Ik had mijn metekind beloofd te gaan zwemmen voor zijn vijfde verjaardag. Helaas kreeg ik enkele dagen daarvoor één of andere halve verkoudheid te pakken, die zich zo nodig moest uiten met een bosje koortsblaasjes pal op de top van mijn neus. Een paar uur in chloorwater rondspetteren, leek me dan ook niet het beste idee om de boel rap te laten genezen.
Maar onze date afzeggen, wou ik niet. Ik verscheen dan ook op het afgesproken tijdstip ten tonele, nam het ventje op mijn schoot en toonde hem mijn neus. Zijn gezicht sprak boekdelen. Het moet er vreselijk uitgezien hebben. Ik legde uit dat we iets anders leuks zouden doen. Na een rondje ‘mama-hangen’ om zijn teleurstelling te verwerken, trokken we jassen, schoenen en mutsen aan om de wijde wereld in te trekken.
“Mijn neus moet er vreselijk uitgezien hebben”
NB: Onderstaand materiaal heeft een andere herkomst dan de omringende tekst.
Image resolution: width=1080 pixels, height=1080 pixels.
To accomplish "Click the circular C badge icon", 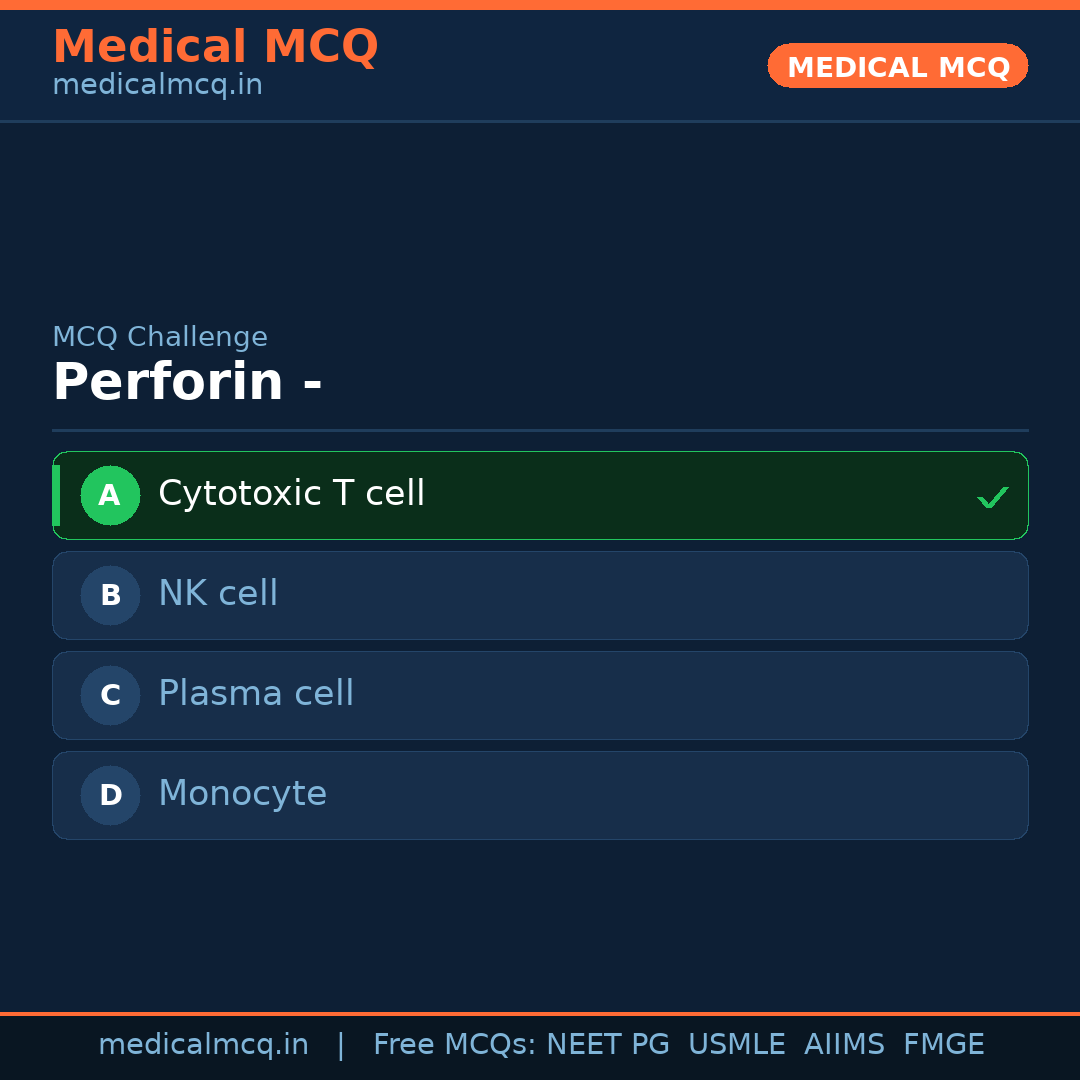I will click(110, 695).
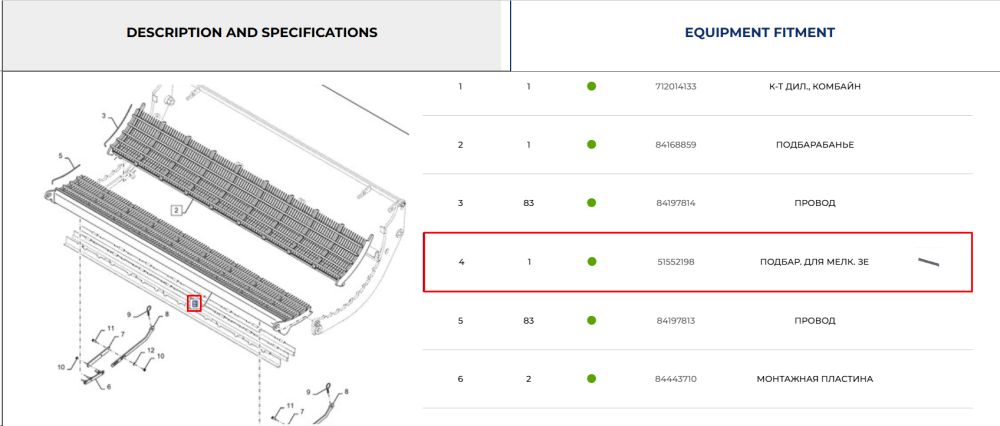Select callout 5 wire on the diagram
This screenshot has width=1000, height=426.
pyautogui.click(x=61, y=156)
We wandelden naar een nabijgelegen vijver en beleefden de gekste avonturen: boerenpaarden bestuderen, vreemd gevormde steentjes verzamelen en koeien aaien. Bij de vijver gooiden we de kiezels in het water op wel honderd verschillende manieren. Ver, dicht, hard, zacht, drie tegelijk, twee vlak na elkaar … Wat een jolijt! Met Black Friday en de aanstormende pakjesperiode in het achterhoofd verwonderde ik me erover hoe weinig zo’n kind nodig heeft om gelukkig te zijn. Hoe weinig ík nodig heb om gelukkig te zijn.
‘Dat die vijver nog niet dichtgeslibd is met al die steentjes’, vroeg mijn vriendin zich nadien af. ‘Als dit kleine mensje maar niet te snel dichtslibt’, dacht ik.